実際に監査を担当するのは地方厚生局や都道府県の職員となっており、病院や診療所の診療録、帳簿書類などに対する質問検査権が認められています。
保険医療機関の指定取消とは
保険医療機関の指定取消は医療機関が受ける可能性の高い行政処分の1つです。保険薬局を含めた過去の指定取消数は毎年30〜70件程度となっており、指定取消または指定取消相当となった医療機関は原則として5年間、再指定を受けることができません。
監査の対象となる選定基準
監査対象となる場合
- 診療内容に不正または著しい不当があったことを疑うに足りる理由があるとき。
- 診療報酬の請求に不正または著しい不当があったことを疑うに足りる理由があるとき。
- 度重なる個別指導によっても診療内容または診療報酬の請求に改善が見られないとき。
- 正当な理由がなく個別指導を拒否したとき。
監査の選定基準は大まかに分類すると上記のようになっています。残念ながら監査の対象となった場合、初めに監査前の調査が行われます。
監査前の調査では監査担当者がレセプトによる書面調査を行い、必要に応じて患者などに対する実地調査を行います。
この実地調査は監査担当者が直接患者に対して実施するため、病院や診療所(クリニック)は立ち会うことができません。そのため、実際に適正な調査が実施されていない可能性もあります。
監査の実施通知と弁護士の帯同
患者などへの実施調査の結果、監査の実施が決定した場合、病院や診療所(クリニック)には監査の根拠規定、監査の日時及び場所、出席者、準備すべき書類などを記載した通知が文章で届きます。
監査担当者としては地方厚生局や都道府県の職員が出席します。一方、保険医療機関側からは開設者、管理者の他、必要に応じて保険医、保険薬剤師、看護担当者、事務担当者などの関係者が出席します。
もちろん弁護士に委任している場合、委任を受けた弁護士も監査に帯同することができます。最近では適正な監査が実施されることを担保するために弁護士を帯同させる保険医療機関が多くなっています。
録音は可能か?
監査手続においては手続の内容を録音しておくことが重要です。録音については監査担当者に対し申出を行うことで録音が許可されるのが通常です。

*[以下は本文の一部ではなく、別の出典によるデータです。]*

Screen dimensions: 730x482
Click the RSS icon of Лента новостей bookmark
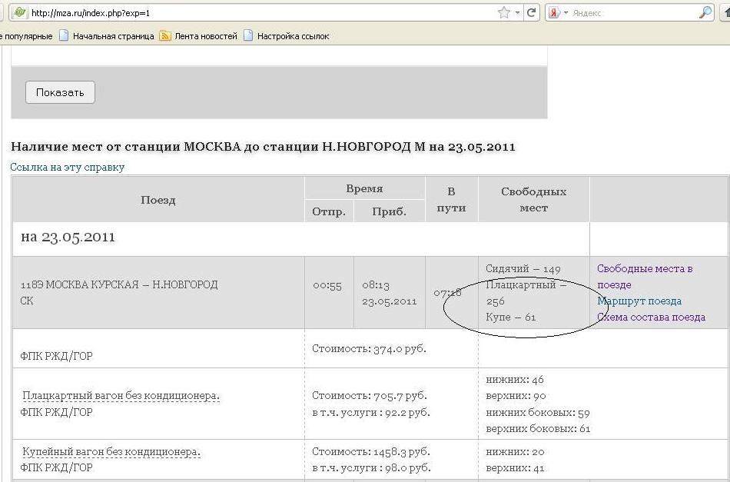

録音により恫喝的な監査が行われることを防止すると共に監査担当者の発言や見解を正確に記録し把握することができるため、これをもとに、後日、書面や口頭で発言や見解の整合性についての説明を求めたり、矛盾点を指摘したりすることができます。
監査後の流れと取消処分の要件
取消処分の要件
- 故意に不正または不当な診療を行なったもの。
- 故意に不正または不当な診療報酬の請求を行なったもの。
- 重大な過失により、不正または不当な診療をしばしば行なったもの。
- 重大な過失により、不正または不当な診療報酬の請求をしばしば行なったもの。
戒告の要件
- 重大な過失により、不正または不当な診療を行なったもの。
- 重大な過失により、不正または不当な診療報酬の請求を行なったもの。
- 軽微な過失により、不正または不当な診療をしばしば行なったもの。
- 軽微な過失により、不正または不当な診療報酬の請求をしばしば行なったもの。
注意の要件
- 軽微な過失により、不正または不当な診療を行なったもの。
- 軽微な過失により、不正または不当な診療報酬の請求を行なったもの。
監査後の行政上の措置としては上記の取消処分、戒告、注意の3種類があります。最も重い措置である取消処分を受けてしまった場合は裁判所に対し、取消処分の取消を求める訴訟を提起することができます。
ただし、訴訟において第一審・控訴審ともに保険医療機関(病院や診療所)が勝訴した事例は溝部訴訟(甲府地方裁判所平成22年3月31日、東京高等裁判所平成23年5月31日)の一件のみとなっています。
そのため、個別指導などの早い段階で専門家に依頼し監査や取消処分に移行しないよう適切な対応を取ることが大切です。